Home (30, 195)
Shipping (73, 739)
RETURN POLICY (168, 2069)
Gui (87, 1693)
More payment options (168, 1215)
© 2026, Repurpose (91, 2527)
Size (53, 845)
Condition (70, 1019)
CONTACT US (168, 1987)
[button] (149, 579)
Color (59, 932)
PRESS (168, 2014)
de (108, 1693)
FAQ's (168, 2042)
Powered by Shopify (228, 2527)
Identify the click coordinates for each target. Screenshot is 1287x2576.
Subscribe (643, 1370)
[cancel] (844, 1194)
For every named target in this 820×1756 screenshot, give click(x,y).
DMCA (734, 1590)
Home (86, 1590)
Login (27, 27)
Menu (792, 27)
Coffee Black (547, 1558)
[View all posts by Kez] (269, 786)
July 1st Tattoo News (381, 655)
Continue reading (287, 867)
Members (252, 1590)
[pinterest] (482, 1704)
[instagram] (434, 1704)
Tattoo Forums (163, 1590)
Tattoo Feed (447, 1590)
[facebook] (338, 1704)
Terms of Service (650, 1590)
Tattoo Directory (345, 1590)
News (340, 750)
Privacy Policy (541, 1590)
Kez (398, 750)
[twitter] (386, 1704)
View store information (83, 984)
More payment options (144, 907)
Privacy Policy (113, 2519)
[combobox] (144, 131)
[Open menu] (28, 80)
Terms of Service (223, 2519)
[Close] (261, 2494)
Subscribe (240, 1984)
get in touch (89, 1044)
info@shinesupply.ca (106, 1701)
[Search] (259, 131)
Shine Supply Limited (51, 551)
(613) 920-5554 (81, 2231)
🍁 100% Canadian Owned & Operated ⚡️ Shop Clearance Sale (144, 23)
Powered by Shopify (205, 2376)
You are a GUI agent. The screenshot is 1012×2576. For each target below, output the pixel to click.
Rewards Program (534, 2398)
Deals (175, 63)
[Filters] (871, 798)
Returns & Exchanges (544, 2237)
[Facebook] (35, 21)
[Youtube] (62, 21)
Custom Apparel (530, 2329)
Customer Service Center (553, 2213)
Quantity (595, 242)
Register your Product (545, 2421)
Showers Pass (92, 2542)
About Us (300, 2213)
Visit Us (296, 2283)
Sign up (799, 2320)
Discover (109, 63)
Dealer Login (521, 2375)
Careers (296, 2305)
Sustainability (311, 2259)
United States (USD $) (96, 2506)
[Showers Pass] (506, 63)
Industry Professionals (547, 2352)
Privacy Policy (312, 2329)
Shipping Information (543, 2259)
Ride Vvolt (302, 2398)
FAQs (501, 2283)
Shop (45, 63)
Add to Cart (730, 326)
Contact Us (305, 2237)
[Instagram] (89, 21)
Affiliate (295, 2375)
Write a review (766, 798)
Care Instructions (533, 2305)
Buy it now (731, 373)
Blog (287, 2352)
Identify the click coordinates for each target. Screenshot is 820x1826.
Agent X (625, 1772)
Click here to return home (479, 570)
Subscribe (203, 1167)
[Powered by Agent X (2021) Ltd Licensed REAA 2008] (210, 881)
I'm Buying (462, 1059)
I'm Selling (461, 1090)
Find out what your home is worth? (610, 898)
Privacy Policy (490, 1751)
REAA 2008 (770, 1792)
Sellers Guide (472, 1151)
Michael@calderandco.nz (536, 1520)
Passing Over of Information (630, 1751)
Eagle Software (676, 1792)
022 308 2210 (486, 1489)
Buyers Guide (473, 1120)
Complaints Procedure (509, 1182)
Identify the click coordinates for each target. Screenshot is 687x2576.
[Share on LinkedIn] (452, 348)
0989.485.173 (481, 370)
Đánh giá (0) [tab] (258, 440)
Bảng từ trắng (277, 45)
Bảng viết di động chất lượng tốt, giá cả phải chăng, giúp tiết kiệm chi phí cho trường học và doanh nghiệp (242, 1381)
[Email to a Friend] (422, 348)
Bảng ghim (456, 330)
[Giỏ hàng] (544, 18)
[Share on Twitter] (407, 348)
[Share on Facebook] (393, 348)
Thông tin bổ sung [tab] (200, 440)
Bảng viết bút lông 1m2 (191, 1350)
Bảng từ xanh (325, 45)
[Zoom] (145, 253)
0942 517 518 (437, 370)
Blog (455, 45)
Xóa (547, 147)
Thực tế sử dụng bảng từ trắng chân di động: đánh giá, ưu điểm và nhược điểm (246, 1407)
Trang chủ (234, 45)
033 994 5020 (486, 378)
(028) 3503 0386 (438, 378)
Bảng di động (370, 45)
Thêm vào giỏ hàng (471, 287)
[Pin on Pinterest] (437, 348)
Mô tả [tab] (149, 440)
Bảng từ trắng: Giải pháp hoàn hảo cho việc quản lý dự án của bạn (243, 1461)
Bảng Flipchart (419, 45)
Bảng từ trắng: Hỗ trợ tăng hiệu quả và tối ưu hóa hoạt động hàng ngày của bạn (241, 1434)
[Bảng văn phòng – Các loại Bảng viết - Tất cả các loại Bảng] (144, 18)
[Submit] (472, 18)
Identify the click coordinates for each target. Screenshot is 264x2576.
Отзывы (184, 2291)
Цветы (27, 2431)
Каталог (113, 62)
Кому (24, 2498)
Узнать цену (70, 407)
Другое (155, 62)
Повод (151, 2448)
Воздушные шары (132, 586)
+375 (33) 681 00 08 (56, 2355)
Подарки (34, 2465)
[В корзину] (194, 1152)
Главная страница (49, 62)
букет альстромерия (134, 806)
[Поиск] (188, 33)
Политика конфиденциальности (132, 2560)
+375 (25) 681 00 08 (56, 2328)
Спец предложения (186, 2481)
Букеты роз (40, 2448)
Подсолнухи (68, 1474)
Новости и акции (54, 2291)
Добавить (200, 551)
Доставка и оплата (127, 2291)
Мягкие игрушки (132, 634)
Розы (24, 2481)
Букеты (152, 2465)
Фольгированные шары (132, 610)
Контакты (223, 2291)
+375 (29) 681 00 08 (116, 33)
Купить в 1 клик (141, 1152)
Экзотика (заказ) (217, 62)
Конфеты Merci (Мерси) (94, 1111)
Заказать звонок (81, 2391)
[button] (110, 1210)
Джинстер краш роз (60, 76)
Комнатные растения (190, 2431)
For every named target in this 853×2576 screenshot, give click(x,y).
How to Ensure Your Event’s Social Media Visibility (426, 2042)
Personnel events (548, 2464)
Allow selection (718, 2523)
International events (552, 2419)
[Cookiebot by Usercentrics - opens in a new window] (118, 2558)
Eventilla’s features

## What the task asks
Line by line, reproduce the data exactly.

## Solution to this exercise
Home (30, 195)
Shipping (73, 739)
RETURN POLICY (168, 2069)
Gui (87, 1693)
More payment options (168, 1215)
© 2026, Repurpose (91, 2527)
Size (53, 845)
Condition (70, 1019)
CONTACT US (168, 1987)
[button] (149, 579)
Color (59, 932)
PRESS (168, 2014)
de (108, 1693)
FAQ's (168, 2042)
Powered by Shopify (228, 2527)
Identify the click coordinates for each target. Screenshot is 1287x2576.
Subscribe (643, 1370)
[cancel] (844, 1194)
For every named target in this 820×1756 screenshot, give click(x,y).
DMCA (734, 1590)
Home (86, 1590)
Login (27, 27)
Menu (792, 27)
Coffee Black (547, 1558)
[View all posts by Kez] (269, 786)
July 1st Tattoo News (381, 655)
Continue reading (287, 867)
Members (252, 1590)
[pinterest] (482, 1704)
[instagram] (434, 1704)
Tattoo Forums (163, 1590)
Tattoo Feed (447, 1590)
[facebook] (338, 1704)
Terms of Service (650, 1590)
Tattoo Directory (345, 1590)
News (340, 750)
Privacy Policy (541, 1590)
Kez (398, 750)
[twitter] (386, 1704)
View store information (83, 984)
More payment options (144, 907)
Privacy Policy (113, 2519)
[combobox] (144, 131)
[Open menu] (28, 80)
Terms of Service (223, 2519)
[Close] (261, 2494)
Subscribe (240, 1984)
get in touch (89, 1044)
info@shinesupply.ca (106, 1701)
[Search] (259, 131)
Shine Supply Limited (51, 551)
(613) 920-5554 (81, 2231)
🍁 100% Canadian Owned & Operated ⚡️ Shop Clearance Sale (144, 23)
Powered by Shopify (205, 2376)
You are a GUI agent. The screenshot is 1012×2576. For each target below, output the pixel to click.
Rewards Program (534, 2398)
Deals (175, 63)
[Filters] (871, 798)
Returns & Exchanges (544, 2237)
[Facebook] (35, 21)
[Youtube] (62, 21)
Custom Apparel (530, 2329)
Customer Service Center (553, 2213)
Quantity (595, 242)
Register your Product (545, 2421)
Showers Pass (92, 2542)
About Us (300, 2213)
Visit Us (296, 2283)
Sign up (799, 2320)
Discover (109, 63)
Dealer Login (521, 2375)
Careers (296, 2305)
Sustainability (311, 2259)
United States (USD $) (96, 2506)
[Showers Pass] (506, 63)
Industry Professionals (547, 2352)
Privacy Policy (312, 2329)
Shipping Information (543, 2259)
Ride Vvolt (302, 2398)
FAQs (501, 2283)
Shop (45, 63)
Add to Cart (730, 326)
Contact Us (305, 2237)
[Instagram] (89, 21)
Affiliate (295, 2375)
Write a review (766, 798)
Care Instructions (533, 2305)
Buy it now (731, 373)
Blog (287, 2352)
Identify the click coordinates for each target. Screenshot is 820x1826.
Agent X (625, 1772)
Click here to return home (479, 570)
Subscribe (203, 1167)
[Powered by Agent X (2021) Ltd Licensed REAA 2008] (210, 881)
I'm Buying (462, 1059)
I'm Selling (461, 1090)
Find out what your home is worth? (610, 898)
Privacy Policy (490, 1751)
REAA 2008 (770, 1792)
Sellers Guide (472, 1151)
Michael@calderandco.nz (536, 1520)
Passing Over of Information (630, 1751)
Eagle Software (676, 1792)
022 308 2210 (486, 1489)
Buyers Guide (473, 1120)
Complaints Procedure (509, 1182)
Identify the click coordinates for each target. Screenshot is 687x2576.
[Share on LinkedIn] (452, 348)
0989.485.173 (481, 370)
Đánh giá (0) [tab] (258, 440)
Bảng từ trắng (277, 45)
Bảng viết di động chất lượng tốt, giá cả phải chăng, giúp tiết kiệm chi phí cho trường học và doanh nghiệp (242, 1381)
[Email to a Friend] (422, 348)
Bảng ghim (456, 330)
[Giỏ hàng] (544, 18)
[Share on Twitter] (407, 348)
[Share on Facebook] (393, 348)
Thông tin bổ sung [tab] (200, 440)
Bảng viết bút lông 1m2 (191, 1350)
Bảng từ xanh (325, 45)
[Zoom] (145, 253)
0942 517 518 (437, 370)
Blog (455, 45)
Xóa (547, 147)
Thực tế sử dụng bảng từ trắng chân di động: đánh giá, ưu điểm và nhược điểm (246, 1407)
Trang chủ (234, 45)
033 994 5020 (486, 378)
(028) 3503 0386 (438, 378)
Bảng di động (370, 45)
Thêm vào giỏ hàng (471, 287)
[Pin on Pinterest] (437, 348)
Mô tả [tab] (149, 440)
Bảng từ trắng: Giải pháp hoàn hảo cho việc quản lý dự án của bạn (243, 1461)
Bảng Flipchart (419, 45)
Bảng từ trắng: Hỗ trợ tăng hiệu quả và tối ưu hóa hoạt động hàng ngày của bạn (241, 1434)
[Bảng văn phòng – Các loại Bảng viết - Tất cả các loại Bảng] (144, 18)
[Submit] (472, 18)
Identify the click coordinates for each target. Screenshot is 264x2576.
Отзывы (184, 2291)
Цветы (27, 2431)
Каталог (113, 62)
Кому (24, 2498)
Узнать цену (70, 407)
Другое (155, 62)
Повод (151, 2448)
Воздушные шары (132, 586)
+375 (33) 681 00 08 (56, 2355)
Подарки (34, 2465)
[В корзину] (194, 1152)
Главная страница (49, 62)
букет альстромерия (134, 806)
[Поиск] (188, 33)
Политика конфиденциальности (132, 2560)
+375 (25) 681 00 08 (56, 2328)
Спец предложения (186, 2481)
Букеты роз (40, 2448)
Подсолнухи (68, 1474)
Новости и акции (54, 2291)
Добавить (200, 551)
Доставка и оплата (127, 2291)
Мягкие игрушки (132, 634)
Розы (24, 2481)
Букеты (152, 2465)
Фольгированные шары (132, 610)
Контакты (223, 2291)
+375 (29) 681 00 08 (116, 33)
Купить в 1 клик (141, 1152)
Экзотика (заказ) (217, 62)
Конфеты Merci (Мерси) (94, 1111)
Заказать звонок (81, 2391)
[button] (110, 1210)
Джинстер краш роз (60, 76)
Комнатные растения (190, 2431)
For every named target in this 853×2576 screenshot, give click(x,y).
How to Ensure Your Event’s Social Media Visibility (426, 2042)
Personnel events (548, 2464)
Allow selection (718, 2523)
International events (552, 2419)
[Cookiebot by Usercentrics - opens in a new window] (118, 2558)
Eventilla’s features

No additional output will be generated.